Transcription errors –
Transcriptional errors are more if
manual system is there for entry of data. Computerization can reduce these
errors.
Patient preparation –
Proper patient preparation is
essential to reduce error. Controllable variables that can affect the result
should always be aimed to control. For each and every analyte laboratory should
have proper procedures and guidelines for patient preparation. Before
collecting samples these procedures should be given to patient either orally or
in written form. E.g. fasting specimen, collecting timed urine, collection of
blood for catecholamines, etc.
Specimen collection –
There should be proper guidelines
for specimen collection for various analytes. For example prolonged tourniquet
application causes local anoxia to cells and this cause small solutes like
potassium to leak from cells, protein concentrates in that area which give
erroneous results. Blood collected from an arm into which an intravenous
infusion is running can be diluted or contaminated.

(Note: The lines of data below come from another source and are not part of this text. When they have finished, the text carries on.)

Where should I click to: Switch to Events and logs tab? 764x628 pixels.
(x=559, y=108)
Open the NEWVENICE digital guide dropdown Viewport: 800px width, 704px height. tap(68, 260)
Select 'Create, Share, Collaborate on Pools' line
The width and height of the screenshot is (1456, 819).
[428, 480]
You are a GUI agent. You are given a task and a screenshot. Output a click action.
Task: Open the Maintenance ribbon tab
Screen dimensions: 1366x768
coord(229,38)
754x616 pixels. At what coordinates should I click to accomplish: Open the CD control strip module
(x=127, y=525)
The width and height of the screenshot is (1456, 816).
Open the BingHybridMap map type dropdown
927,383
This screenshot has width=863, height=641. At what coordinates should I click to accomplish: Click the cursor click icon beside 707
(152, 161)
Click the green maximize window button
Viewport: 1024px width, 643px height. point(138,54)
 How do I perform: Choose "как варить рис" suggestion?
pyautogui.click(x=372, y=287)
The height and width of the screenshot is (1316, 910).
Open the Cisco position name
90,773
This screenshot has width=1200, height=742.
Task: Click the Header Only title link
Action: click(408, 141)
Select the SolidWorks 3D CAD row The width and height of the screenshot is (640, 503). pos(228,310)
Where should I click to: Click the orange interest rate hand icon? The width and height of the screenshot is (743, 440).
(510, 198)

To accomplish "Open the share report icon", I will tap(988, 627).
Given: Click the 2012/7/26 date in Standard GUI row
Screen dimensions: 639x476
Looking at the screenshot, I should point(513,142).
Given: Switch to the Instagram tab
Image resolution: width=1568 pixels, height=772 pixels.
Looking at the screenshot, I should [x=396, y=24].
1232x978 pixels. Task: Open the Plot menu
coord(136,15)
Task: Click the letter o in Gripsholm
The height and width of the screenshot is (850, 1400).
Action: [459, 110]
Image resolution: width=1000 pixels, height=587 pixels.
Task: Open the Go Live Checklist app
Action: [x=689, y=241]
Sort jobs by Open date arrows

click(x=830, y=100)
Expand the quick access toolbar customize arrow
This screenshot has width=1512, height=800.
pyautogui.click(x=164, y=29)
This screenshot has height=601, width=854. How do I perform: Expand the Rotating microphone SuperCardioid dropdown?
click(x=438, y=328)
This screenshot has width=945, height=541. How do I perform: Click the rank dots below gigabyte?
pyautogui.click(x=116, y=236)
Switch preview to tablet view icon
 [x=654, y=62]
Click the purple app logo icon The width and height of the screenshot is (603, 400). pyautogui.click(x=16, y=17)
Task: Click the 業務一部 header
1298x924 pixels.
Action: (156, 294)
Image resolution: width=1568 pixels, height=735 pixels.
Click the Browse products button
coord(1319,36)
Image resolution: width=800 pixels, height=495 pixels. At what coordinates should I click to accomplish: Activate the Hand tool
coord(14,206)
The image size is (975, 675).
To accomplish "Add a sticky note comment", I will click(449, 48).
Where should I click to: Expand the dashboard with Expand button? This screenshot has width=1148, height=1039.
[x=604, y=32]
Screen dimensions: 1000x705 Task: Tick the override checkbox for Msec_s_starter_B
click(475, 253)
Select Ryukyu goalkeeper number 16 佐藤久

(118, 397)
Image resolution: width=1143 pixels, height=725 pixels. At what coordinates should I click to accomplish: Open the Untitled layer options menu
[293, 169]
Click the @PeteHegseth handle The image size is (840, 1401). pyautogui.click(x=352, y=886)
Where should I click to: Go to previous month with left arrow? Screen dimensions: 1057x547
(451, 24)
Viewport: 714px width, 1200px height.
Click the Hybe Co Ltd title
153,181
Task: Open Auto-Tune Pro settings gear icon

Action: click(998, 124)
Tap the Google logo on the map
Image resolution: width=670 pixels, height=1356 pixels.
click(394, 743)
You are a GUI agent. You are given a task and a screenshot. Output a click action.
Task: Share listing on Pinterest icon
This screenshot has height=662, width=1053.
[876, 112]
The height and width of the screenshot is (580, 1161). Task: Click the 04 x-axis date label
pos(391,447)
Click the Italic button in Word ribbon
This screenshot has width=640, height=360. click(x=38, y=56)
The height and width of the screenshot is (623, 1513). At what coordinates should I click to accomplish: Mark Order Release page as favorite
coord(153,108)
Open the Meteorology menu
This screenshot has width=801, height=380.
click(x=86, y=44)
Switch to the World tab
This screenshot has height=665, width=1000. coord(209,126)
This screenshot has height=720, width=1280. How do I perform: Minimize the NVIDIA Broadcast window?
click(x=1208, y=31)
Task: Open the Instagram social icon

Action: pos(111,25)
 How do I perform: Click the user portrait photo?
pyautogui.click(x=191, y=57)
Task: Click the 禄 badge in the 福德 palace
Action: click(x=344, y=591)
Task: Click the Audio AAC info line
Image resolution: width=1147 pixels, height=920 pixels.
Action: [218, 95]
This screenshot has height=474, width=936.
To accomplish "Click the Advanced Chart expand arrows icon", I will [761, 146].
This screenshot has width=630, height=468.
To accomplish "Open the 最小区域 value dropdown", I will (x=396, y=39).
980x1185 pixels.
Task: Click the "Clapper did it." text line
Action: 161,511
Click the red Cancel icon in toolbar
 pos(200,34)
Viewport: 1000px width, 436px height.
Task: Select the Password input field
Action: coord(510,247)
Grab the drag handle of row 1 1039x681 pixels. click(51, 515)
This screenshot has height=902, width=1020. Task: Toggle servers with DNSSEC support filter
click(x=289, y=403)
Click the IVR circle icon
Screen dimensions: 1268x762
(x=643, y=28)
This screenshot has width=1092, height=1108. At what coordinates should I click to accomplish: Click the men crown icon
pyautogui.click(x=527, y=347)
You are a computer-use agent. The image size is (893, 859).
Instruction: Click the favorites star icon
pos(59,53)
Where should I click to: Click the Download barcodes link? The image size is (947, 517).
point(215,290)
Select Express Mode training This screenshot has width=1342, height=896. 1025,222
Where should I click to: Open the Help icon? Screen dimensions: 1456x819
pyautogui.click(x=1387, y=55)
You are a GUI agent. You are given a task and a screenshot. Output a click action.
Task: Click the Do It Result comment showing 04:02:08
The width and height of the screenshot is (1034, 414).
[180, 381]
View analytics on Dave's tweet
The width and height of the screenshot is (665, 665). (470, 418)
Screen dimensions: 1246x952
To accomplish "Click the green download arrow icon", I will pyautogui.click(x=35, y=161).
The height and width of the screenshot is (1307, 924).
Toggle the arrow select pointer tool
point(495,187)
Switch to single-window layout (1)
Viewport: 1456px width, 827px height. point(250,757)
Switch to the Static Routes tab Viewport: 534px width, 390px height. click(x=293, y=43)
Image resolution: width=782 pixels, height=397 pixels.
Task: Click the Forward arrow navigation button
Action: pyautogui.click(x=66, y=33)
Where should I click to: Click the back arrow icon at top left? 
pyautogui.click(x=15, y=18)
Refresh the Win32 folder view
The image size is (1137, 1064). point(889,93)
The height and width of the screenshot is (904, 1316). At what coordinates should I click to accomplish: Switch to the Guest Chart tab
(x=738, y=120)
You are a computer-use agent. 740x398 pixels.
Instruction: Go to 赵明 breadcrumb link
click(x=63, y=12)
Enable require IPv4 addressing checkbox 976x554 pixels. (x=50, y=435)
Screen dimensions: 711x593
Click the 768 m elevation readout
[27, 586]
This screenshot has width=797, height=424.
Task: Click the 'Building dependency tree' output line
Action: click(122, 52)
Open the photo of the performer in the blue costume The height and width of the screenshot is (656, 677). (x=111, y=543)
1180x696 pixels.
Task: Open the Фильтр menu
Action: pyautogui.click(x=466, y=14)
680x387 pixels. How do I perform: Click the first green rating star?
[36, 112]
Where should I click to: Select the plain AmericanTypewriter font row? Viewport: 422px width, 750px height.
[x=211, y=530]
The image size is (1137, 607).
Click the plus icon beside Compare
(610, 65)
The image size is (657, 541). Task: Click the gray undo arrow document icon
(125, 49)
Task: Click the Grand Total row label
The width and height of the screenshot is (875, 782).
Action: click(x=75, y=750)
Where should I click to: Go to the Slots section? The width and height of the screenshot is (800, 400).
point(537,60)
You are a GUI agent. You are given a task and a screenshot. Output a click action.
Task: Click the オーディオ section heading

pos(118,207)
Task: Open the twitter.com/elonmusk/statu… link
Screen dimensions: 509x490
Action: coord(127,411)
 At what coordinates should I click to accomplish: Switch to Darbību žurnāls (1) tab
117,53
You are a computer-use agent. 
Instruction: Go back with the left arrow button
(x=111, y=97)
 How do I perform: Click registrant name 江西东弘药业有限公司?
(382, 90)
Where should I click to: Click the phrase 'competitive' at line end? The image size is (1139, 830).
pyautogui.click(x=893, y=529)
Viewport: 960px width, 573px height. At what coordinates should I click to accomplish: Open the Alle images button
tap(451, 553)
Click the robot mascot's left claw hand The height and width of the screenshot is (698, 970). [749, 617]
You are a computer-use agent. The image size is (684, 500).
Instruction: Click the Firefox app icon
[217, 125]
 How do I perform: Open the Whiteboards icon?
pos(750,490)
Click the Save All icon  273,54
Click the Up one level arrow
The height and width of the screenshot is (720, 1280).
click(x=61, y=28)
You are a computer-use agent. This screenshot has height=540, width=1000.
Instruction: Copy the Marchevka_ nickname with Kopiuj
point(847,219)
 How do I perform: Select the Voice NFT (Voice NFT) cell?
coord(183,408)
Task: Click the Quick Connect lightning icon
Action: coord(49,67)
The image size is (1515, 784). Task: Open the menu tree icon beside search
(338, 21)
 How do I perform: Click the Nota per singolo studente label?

Hemolysis occurring during
and after collection alters the concentration of analyte. Improper containers
and incorrect preservatives greatly affect test results. One way to control
this is to have a specially trained laboratory team assigned to specimen
collection. Errors detected by limit checks, delta checks (difference between
consecutive results on individual patients), or other algorithms should be
recorded. Adequacy of specimen during collection should also be considered
which will eliminate resampling.
Specimen transport –
There should be proper guidelines for specimens transport
other wise there may be delay in getting the specimen and analytes alters. Also
during transportation specimen may go to wrong location, especially if it is
not well labeled. So there must be proper mechanism and person assigned for
specimen transport in time. Patients should not be allowed to carry themselves
the specimens. In controlling specimen transport, the essential feature is the
authority to reject specimen that arrive in the laboratory in an obviously
unsatisfactory condition (such as hemolyzed, thawed specimen that should have
remained frozen, etc.).
Specimen separation and aliquoting – these includes
· Centrifuge
performance – the centrifuges should be in good condition and this is checked
by monitoring speed, timer and temperature
·
Container
monitoring – collection tubes, pipettes, stoppers, and aliquot tubes are
sources of calcium and trace metal contamination. Cork stoppers should not be used on specimens
intended for calcium determinations because false elevations may occur. Plastic
containers can adsorb trace amounts and should not be used for substances in
low concentration, such as parathyroid hormone.
·
Personnel
monitoring – The personnel who process the laboratory specimens should be
carefully trained and supervised. A procedure manual should be available in
processing desk. A performance of processing personnel should be checked. An
important part of checking performance is throughput time (number of jobs per
given time, or output per given input in given time), which can be calculated
if one records the specimen arrival time and time when processing is completed.
In optimizing the efficiency of a specimen processing laboratory, there is
trade off between the time it takes to record and check parameters and the
error rates or inconsistencies of the function.